Why I Live Everyday Like It’s My Last…

I have a rare disease. It’s just a part of who I am. It’s not simple, it can be quite the opposite.

In the Fall of 2013, there was so much going on in my world. I had just finished training for my current job. I had finished my degree that Spring. Life was in transition. We had just found out my mom had inherited a rare genetic disease called Fabry’s and there was a lot going on with that. I got tested in September of 2013. The genetic specialist really didn’t think I was going to test positive based on what he saw. I had high hopes that I was going to coast by this thing and only have to passively deal with it as a thing in my family. We knew the disease had lots of potentially scary things attached to it. Things like heart disease, kidney failure, higher stroke risk, etc. Then came the day in October that the results were in and Shodair Hospital called me to say, “Your test came back positive, you have Fabry’s…”

Funny thing, I can tell you exactly where I was sitting when I took that call. I think I even know what I was wearing. Even funnier, I don’t remember my reaction. I don’t remember if I cried or sat there in shock or what. It is like I blacked that moment out except for mundane details like location and the outfit I was wearing.

To give a high-level overview, Fabry’s is an X chromosome linked genetic disease. Mothers have a 50% chance of spreading it to their kiddos, regardless of whether they are male or female. Fathers will pass it on to 100% of daughters, but fathers cannot pass it along to their sons. That’s all genetics. We all have all these enzymes in our bodies that keep us functioning. Most of them break down basic body wastes to make them easier to transport out of the body. Having Fabry’s means that I don’t produce enough of a certain enzyme. The waste products that don’t get broken down by this particular enzyme build up in the heart, the brain, and the kidneys, among other places. Unfortunately, this build up can cause the death of the tissues and muscle that make up those organs. When that happens, heart attack, stroke, and kidney failure are all very real possibilities.

That said, a lot of things changed for me on that day in 2013. First, I get to have a million tests every year to make sure I am healthy and that nothing is wrong with me. I also get to live in hyperbole because when I say, “a million tests”, it is really about 10. But hey, it’s a lot more than I ever had to have before. There is a treatment available via IV infusions that needs to be done every couple of weeks. I am not currently being treated, but rather keeping an eye on baseline tests and ensuring that I am not seeing any changes that are alarming. We call it watchful waiting. This is a personal choice, and I know some people don’t understand why I’ve chosen to hold off on treatment, but it is 100% my choice and only for me to understand. At the end of the day, I am still healthy and none of my baseline tests have shown any reason to be alarmed. The second that we see changes, I will have to reconsider my current stance. Honestly, I am never sure that I am making the right choice, but know that I didn’t arrive on foregoing treatment lightly.

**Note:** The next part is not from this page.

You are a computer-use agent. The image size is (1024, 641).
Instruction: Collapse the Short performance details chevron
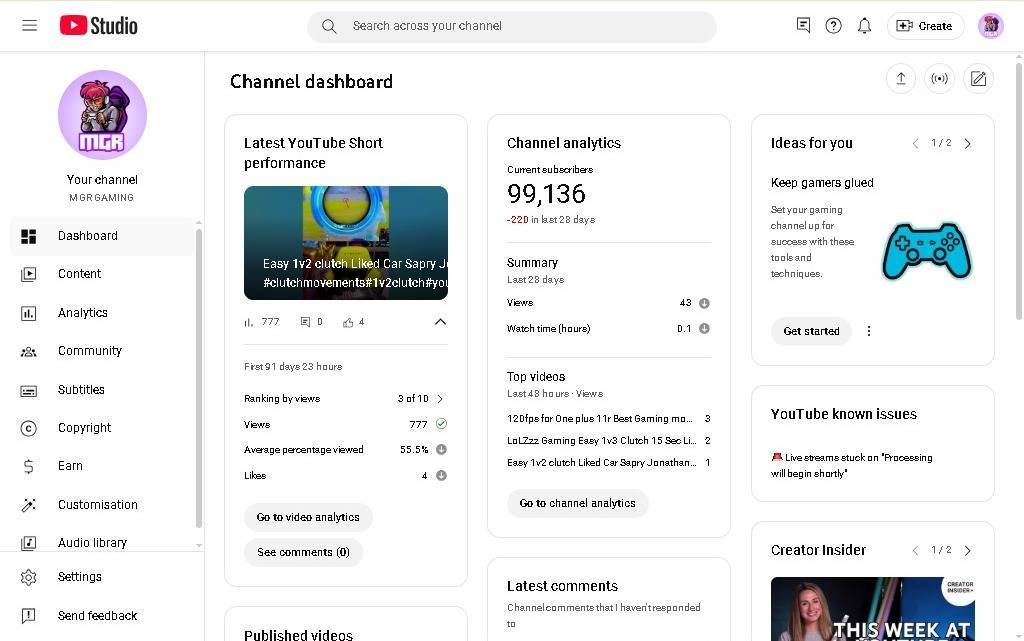[x=440, y=322]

This post is not about sympathy, at all. In reality, some really great things have come from this diagnosis. I try hard to take care of myself, mentally and physically. I work out regularly because it helps me physically, but more than that it helps me to sleep well and relieves stress in a way I can’t get anywhere else. I prioritize my relationships with people and go out of my way to spend time with the people that are important in my life. I think this is because, if anything, I have learned that you never know what could happen tomorrow, so take care of those who take care of you. I try not to miss out on opportunities to do the things I want to do. I am a big proponent of taking the trip you want to take, seeing things you want to see, and taking care of yourself when you need to. As I write this, I am in my pajamas, that I’ve been in all day (well, after I worked out this morning). Why? Because I’m tired today. I need downtime, so I am taking it.

Lessons I have learned from all of this:
1. Life can be short, so don’t take it for granted.
2. Control the controllable. I can’t control the fact that this happened. I can control how I handle it and make sure I take care of myself.
3. Be good to the people you love. You never know when something crazy might happen and you might need a shoulder to lean on.
4. Find a way to do the things you want to do while you can enjoy them. Go to Europe, learn to surf, take on CrossFit at 33. 😊
5. Don’t hold grudges. Ever. Resolve your issues with people and move on and keep loving them.

I hope all of you reading this have a wonderful Easter weekend full of family and fun. I appreciate you taking the time to read my ramblings!